5 LOEWENSTEIN, Karl. Teoría de la Constitución. Tradução de Alfredo Gallego Anabitarte. Barcelona: Ariel, 2018, p. 214 e 221.
De certo modo, o advento do nazismo infirmou a previsão histórica feita por Ferdinand Lassalle de que, uma vez escancarado o viés autoritário de um regime e visto a olhos nus que a sustentação se daria pela força – e não pelo Direito -, tal espécie de governo sucumbiria sem maior dificuldade. Lembra-se, aqui, ter Lassalle (Ob. cit., p. 126-142) proposto que o parlamento da Prússia deixasse de deliberar até que o Rei voltasse atrás e se submetesse ao orçamento eventualmente aprovado pelo Poder Legislativo.
O século XX revelou que escancarar o caráter ditatorial um governo não é suficiente para, por si só, derrubá-lo.
6 ARENDT, Hannah. Eichmann em Jerusalém: um relato sobre a banalidade do mal. Tradução de José Rubens Siqueira. São Paulo: Companhia das Letras, 1999, p. 145.

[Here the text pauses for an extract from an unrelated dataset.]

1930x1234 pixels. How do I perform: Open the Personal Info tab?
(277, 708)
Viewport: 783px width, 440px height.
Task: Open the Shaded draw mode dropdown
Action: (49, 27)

7 LASSALLE, Ferdinand. O que é uma Constituição? Tradução de Inês Espada Vieira. Lisboa: Escolar, 2013, p. 76.
8 LASSALLE, Ferdinand. O que é uma Constituição? Tradução de Inês Espada Vieira. Lisboa: Escolar, 2013, p. 118-125.
9 SOLJENÍTSYN, Alexander. Arquipélago Gulag. Tradução de Lucas Simone e outros. São Paulo: Carambaia, 2019, p. 653 e 654.
10 Sobre o tema: GARAPON, Antoine. Bem Julgar: Ensaio sobre o Ritual Judiciário. Lisboa, Instituto Piaget, 1997. No Brasil: LOPES JR., Aury. Introdução Crítica ao Processo Penal. Rio de Janeiro: Lumen Juris, 2004, p. 74 ss.